--- Excerpted text Enclosed Below ---

Expression of mutant alpha-synuclein modulates microglial phenotype in vitro

Authors: Lalida Rojanathammanee, Eric J Murphy, Colin K Combs

Published in: Journal of Neuroinflammation | Issue 1/2011

Abstract

Background

Increased reactive microglia are a histological characteristic of Parkinson's disease (PD) brains, positively correlating with levels of deposited α-synuclein protein. This suggests that microglial-mediated inflammatory events may contribute to disease pathophysiology. Mutations in the gene coding for α-synuclein lead to a familial form of PD. Based upon our prior findings that α-synuclein expression regulates microglial phenotype we hypothesized that expression of mutant forms of the protein may contribute to the reactive microgliosis characteristic of PD brains.

Methods

To quantify the effects of wild type and mutant α-synuclein over-expression on microglial phenotype a murine microglial cell line, BV2, was transiently transfected to express human wild type (WT), and mutant α-synuclein (A30P and A53T) proteins. Transfected cells were used to assess changes in microglia phenotype via Western blot analysis, ELISA, phagocytosis, and neurotoxicity assays.

--- End of Enclosed Excerpted text ---
--- Supplied material Enclosed Below ---

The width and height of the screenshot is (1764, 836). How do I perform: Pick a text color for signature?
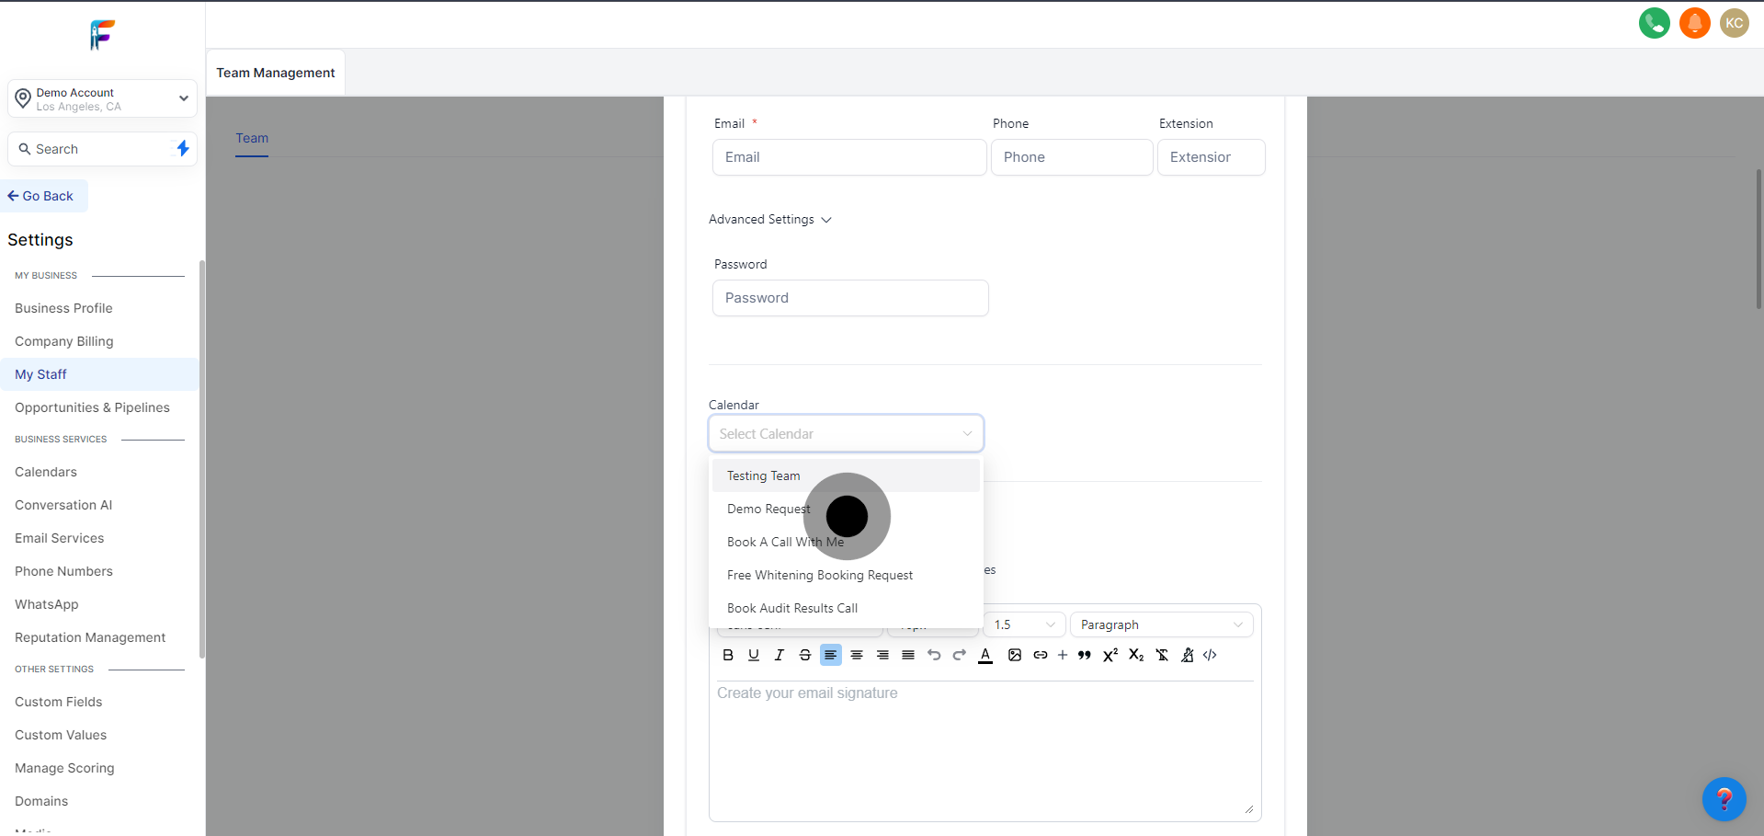(985, 655)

--- End of Enclosed Supplied material ---

■ **Exercise details**: Copy the part of the alpha-synuclein abstract starting at "Authors: Lalida Rojanathammanee, Eric" and ending at "of PD brains.", and put "hereditary" in place of "familial". You won't need the listing for this.

■ **Result for this task**:
Authors: Lalida Rojanathammanee, Eric J Murphy, Colin K Combs

Published in: Journal of Neuroinflammation | Issue 1/2011

Abstract

Background

Increased reactive microglia are a histological characteristic of Parkinson's disease (PD) brains, positively correlating with levels of deposited α-synuclein protein. This suggests that microglial-mediated inflammatory events may contribute to disease pathophysiology. Mutations in the gene coding for α-synuclein lead to a hereditary form of PD. Based upon our prior findings that α-synuclein expression regulates microglial phenotype we hypothesized that expression of mutant forms of the protein may contribute to the reactive microgliosis characteristic of PD brains.